Five years ago, I got fired from my first and only Fancy Job. I was 23, and I was devastated. I had been working as the American Acquisitions Assistant at A Statused Art Museum. My coworkers were snobs (“I know a shoe repair place to recap your heel, but I doubt you could afford it”) and I hated the work (I did not embrace the exciting thrill that is database entry and may not have actually been as “detail oriented” as I’d implied in my interview). The best part of the job was telling people I had it. And then, I didn’t have it anymore.
Who was I, if not the American Acquisitions Assistant? I was about to find out. I cleaned out my desk, I wept in the arms of the mail room staff, and then I was released into a memorably gorgeous May afternoon. I watched a man play a piano in Bryant Park. I met my friend to drink champagne (I thought he was going to pay, he didn’t). I wrote a little poem about how much I hated my boss.
And then the second day of the rest of my life came, and I didn’t know what to do. I called my mother. I filed for unemployment. I went to the public library and paid off my overdue notices. The summer was a mix of fun and fear. I spent an unreasonable amount of time day-drinking cold duck, and a lot of time lying on the dirty beach, my dread creeping in alongside the tide.
To lift my spirits, and slow my spiraling descent into heavy drinking, my parents paid me a visit. I was afraid they were going to give me a speech about how NYC had kicked my ass and I should move back to my hometown, but they didn’t. My mother told me she was glad that I was out of Fancy Job, that maybe now I could find something that would actually suit my personality instead of trying to swallow it. My father shared that he had been unemployed for a long while, something I had never known nor guessed given his admirable work ethic. He claimed that period helped him understand better how to live mindfully.
They gave me an incredible pep talk and encouraged me to use my situation to learn creative living—how to get by on what I had, not what I wanted to have or felt I should have (cue Minor Threat).

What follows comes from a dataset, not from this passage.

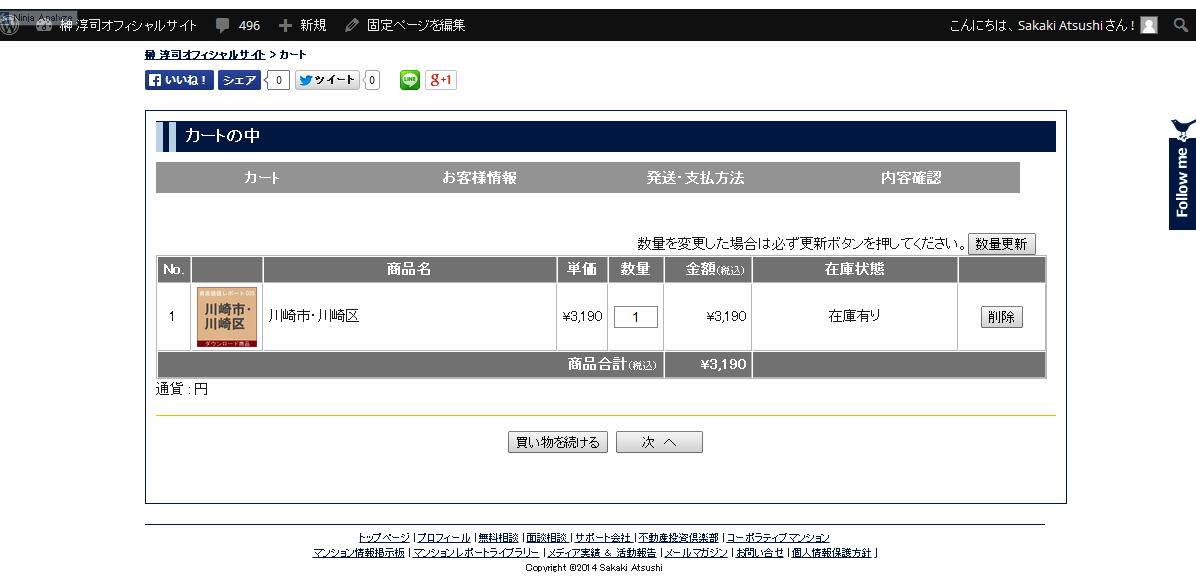Click the 数量更新 update quantity button
Viewport: 1196px width, 580px height.
(1001, 244)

I can’t remember everything about that summer, but I do remember that I found unexpected ways to be frugal. I cancelled my internet and worked exclusively from a coffee shop, buying one coffee and making it last (until I befriended some baristas). My old roommate gave me a busted, rusted old bike from the garbage, and I rode it instead of taking the subway. One of the most unintentionally clever things I did date a cook, which lead to many great, free meals and a place to sleep with air conditioning.
Eventually I picked up some artist assisting gigs, which paid about the same as I was getting for boring data entry at the Museum. It was less Fancy, but also came with a lot less attitude. I started learning things. One of the artists I worked with was very into self-help books, and he encouraged me to forget the Fancy Job, and try to monetize the things I like to do naturally. I ought to, he said, give myself ten years to achieve my goals.
I took that to heart. With the longer timeframe I allowed myself, I felt okay applying to what I considered “non-career” jobs. I continued artist assisting, wrote little articles for a music blog so I could get into shows for free, and worked in a clothing store while I sorted out my next step in self-discovery. And then those random “fun” schemes led to Important Life Things. The music writing introduced me to a meaningful love relationship, and the clothing store work helped me meet Manuel.
While I was dragging my hungover self around, full of entitlement and self pity, Manuel was busy trying to keep himself and his neighbors safe from losing their homes to oblivious newcomers. He invited me to help him, and I was so moved by his warm personality and passion about our neighborhood that I did. I started to get involved with community activism, and community education projects. I found myself becoming passionate about my neighborhood, past and present. I learned so much about New York through the process that I became a licensed tour guide.
These were all jobs that never crossed my mind when I was collating tax write-off letters for wealthy art donors. I still earn less than $30,000 a year, but I actually feel useful. I care about the work I’m doing, which I am starting to see is worth more than a new couch or a nice MacBook or a Fancy Job. I loved to brag about my Fancy Job, when I had it. I would not have thought to brag about being a community activist or a tour guide—until now.
I still frequently struggle with ghosts of the Fancy Jobs I once sought, and the respect I imagined they would bring. When people ask me when I’m at work what I really want to do, it still stings pretty hard. Is my work not enough? If I’m feeling toxic, I feel like it isn’t. But I’m happy, and I love what I do. I am trying hard to unlearn that my job title and my paycheck are not my identity. Besides, I am a great cheapskate now, and in New York City, that is something worth bragging about.
Emily Gallagher is, amongst other things, a museum educator and a volunteer community organizer. While she likes to imply that her free-time is spent working on pet projects and “art,” a disproportionate amount of time is actually spent convincing friends to join her at the bar.